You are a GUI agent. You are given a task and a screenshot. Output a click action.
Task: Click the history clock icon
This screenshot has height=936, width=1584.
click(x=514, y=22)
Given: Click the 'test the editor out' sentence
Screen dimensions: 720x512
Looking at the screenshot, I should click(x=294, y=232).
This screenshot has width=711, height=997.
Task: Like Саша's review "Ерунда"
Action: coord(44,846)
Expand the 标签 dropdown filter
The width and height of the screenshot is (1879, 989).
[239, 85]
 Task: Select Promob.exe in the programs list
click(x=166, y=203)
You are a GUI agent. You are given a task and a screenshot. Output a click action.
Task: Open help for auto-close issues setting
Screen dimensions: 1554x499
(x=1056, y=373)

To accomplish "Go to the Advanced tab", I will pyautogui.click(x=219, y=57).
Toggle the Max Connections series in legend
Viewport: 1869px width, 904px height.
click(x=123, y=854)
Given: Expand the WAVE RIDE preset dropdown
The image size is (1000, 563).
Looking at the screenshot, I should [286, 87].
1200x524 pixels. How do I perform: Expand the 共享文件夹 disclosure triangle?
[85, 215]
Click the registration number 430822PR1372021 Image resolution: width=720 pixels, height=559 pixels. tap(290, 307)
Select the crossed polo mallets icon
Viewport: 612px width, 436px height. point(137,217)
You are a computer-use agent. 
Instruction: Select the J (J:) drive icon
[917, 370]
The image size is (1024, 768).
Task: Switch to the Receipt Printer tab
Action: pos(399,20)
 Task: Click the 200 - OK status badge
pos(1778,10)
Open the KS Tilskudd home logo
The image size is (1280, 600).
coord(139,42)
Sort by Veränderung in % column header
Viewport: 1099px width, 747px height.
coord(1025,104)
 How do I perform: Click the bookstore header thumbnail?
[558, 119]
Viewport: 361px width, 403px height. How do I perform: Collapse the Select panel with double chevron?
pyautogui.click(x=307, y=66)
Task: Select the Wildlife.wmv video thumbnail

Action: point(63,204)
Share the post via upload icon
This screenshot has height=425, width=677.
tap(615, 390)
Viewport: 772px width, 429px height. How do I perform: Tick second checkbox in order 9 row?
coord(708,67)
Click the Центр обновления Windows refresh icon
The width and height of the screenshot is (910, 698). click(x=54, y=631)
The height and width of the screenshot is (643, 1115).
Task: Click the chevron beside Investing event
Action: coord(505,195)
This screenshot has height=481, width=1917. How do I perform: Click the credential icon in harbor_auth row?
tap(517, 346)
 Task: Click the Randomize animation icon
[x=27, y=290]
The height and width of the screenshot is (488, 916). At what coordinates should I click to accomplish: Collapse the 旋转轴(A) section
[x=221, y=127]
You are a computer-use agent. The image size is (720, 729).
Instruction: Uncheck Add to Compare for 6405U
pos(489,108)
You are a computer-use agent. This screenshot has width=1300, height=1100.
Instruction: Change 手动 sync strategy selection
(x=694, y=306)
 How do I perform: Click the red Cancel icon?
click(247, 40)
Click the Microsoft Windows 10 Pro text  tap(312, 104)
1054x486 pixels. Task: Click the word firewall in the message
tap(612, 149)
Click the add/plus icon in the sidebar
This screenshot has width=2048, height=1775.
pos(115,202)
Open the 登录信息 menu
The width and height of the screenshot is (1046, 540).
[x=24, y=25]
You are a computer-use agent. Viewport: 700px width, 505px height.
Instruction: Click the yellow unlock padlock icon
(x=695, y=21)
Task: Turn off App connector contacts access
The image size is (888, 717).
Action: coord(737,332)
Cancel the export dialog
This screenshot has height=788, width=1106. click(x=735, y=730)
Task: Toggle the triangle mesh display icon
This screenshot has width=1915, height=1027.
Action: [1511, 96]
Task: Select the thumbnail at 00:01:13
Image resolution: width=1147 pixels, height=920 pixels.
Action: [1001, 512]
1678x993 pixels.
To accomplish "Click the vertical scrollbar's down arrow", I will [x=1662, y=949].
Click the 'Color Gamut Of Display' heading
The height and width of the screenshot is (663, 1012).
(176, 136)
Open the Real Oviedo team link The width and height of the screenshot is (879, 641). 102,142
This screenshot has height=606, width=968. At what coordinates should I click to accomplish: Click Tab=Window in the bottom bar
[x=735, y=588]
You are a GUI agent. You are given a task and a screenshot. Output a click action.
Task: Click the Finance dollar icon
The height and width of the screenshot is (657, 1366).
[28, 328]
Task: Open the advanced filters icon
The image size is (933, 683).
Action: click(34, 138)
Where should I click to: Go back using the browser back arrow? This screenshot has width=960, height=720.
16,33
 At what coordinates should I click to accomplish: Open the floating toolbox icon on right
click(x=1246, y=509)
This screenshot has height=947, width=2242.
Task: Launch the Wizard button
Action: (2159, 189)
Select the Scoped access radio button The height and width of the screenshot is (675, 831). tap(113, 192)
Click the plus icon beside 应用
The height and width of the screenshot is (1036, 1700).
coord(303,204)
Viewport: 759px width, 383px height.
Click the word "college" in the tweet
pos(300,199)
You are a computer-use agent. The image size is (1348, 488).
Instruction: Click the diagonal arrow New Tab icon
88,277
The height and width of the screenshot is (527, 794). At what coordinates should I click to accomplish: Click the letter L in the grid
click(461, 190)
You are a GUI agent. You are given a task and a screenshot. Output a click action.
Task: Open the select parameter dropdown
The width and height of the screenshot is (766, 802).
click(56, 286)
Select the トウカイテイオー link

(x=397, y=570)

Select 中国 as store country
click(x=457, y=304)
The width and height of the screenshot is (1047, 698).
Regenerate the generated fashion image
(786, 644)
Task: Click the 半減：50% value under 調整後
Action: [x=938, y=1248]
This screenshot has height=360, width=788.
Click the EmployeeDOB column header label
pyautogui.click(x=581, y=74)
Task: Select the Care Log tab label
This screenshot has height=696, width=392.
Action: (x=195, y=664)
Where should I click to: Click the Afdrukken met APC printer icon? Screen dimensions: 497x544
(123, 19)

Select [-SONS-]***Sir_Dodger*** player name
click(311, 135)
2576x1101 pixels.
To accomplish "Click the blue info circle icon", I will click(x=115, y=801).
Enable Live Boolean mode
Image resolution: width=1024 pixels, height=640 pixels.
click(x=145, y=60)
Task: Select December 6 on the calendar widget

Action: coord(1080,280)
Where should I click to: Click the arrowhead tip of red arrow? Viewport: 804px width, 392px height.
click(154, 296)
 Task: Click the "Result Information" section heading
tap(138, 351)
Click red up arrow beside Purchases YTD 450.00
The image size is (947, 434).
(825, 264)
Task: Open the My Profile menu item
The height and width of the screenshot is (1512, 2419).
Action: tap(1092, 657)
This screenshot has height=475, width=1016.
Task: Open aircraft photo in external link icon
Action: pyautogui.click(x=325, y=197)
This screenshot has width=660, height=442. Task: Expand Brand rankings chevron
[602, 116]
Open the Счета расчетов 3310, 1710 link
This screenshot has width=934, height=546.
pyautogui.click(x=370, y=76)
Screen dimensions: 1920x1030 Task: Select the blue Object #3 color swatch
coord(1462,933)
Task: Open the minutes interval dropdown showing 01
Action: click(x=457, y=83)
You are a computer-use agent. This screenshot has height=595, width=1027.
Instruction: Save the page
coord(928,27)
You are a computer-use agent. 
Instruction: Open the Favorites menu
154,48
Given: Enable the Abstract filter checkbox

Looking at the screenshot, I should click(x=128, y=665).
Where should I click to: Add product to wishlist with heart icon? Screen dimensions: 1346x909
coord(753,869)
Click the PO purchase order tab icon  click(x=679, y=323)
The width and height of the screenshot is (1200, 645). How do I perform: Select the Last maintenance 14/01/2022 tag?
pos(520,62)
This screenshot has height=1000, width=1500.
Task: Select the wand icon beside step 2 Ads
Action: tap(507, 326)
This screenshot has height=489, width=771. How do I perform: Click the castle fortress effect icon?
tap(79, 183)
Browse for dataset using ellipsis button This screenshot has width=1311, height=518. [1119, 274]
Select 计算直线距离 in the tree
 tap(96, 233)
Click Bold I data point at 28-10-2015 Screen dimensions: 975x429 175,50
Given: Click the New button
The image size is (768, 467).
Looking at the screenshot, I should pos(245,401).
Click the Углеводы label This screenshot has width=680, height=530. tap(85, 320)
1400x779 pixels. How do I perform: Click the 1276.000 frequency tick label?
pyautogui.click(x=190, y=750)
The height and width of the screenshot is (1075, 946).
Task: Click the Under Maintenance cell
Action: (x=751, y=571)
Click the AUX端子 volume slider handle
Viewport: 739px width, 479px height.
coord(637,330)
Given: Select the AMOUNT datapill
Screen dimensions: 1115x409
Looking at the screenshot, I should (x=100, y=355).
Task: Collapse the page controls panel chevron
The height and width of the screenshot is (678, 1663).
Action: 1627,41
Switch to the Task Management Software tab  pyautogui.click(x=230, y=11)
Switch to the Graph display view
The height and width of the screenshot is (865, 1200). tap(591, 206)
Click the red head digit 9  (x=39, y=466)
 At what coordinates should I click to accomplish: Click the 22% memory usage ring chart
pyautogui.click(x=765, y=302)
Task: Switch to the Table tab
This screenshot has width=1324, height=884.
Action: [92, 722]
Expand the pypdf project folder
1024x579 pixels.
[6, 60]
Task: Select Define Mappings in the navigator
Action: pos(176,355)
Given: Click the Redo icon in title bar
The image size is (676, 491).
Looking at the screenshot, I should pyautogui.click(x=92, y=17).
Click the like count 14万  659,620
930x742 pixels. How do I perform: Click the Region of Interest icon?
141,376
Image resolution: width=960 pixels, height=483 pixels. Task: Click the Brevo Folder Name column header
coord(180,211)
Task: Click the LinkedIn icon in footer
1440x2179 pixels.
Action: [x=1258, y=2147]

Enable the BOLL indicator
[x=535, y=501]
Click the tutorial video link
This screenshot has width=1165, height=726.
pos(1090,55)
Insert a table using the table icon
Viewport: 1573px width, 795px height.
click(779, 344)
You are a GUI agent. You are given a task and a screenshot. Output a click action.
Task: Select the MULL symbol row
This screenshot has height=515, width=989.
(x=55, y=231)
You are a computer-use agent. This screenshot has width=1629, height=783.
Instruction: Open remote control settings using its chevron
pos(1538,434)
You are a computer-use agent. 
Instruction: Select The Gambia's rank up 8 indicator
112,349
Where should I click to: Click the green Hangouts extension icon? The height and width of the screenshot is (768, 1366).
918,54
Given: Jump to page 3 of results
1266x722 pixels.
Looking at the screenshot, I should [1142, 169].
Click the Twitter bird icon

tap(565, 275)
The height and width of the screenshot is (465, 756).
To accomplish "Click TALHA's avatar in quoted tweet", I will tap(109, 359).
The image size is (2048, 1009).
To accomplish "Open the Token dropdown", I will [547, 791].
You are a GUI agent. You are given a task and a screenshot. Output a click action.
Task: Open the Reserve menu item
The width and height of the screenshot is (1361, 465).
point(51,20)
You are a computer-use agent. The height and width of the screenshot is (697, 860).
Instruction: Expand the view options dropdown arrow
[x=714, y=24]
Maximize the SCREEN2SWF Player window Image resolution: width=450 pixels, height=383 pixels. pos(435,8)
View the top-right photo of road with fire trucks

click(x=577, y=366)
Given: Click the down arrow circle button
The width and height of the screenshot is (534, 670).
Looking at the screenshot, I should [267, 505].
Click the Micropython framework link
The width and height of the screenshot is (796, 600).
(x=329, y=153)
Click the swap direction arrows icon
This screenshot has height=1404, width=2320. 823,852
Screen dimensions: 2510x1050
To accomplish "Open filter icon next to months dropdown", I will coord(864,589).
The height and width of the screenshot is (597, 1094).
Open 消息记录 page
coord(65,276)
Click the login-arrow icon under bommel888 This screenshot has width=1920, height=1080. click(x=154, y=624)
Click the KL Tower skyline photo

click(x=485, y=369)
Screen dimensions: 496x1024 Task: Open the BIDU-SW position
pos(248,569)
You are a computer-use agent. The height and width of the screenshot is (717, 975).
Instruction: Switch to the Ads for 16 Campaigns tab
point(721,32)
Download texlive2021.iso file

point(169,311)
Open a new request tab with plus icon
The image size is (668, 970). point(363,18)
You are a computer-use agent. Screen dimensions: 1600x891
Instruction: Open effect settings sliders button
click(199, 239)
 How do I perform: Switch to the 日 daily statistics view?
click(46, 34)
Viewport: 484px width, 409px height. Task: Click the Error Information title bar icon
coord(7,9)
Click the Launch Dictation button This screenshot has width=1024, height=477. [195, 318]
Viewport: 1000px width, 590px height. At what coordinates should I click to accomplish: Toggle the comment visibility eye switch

= = =

• _Exercise goal_: Copy nothing beyond the line containing "Given: Click the 'test". Transcribe exactly from the first line of the entries down to that line, inclusive.

• _Response box_:
You are a GUI agent. You are given a task and a screenshot. Output a click action.
Task: Click the history clock icon
This screenshot has height=936, width=1584.
click(x=514, y=22)
Given: Click the 'test the editor out' sentence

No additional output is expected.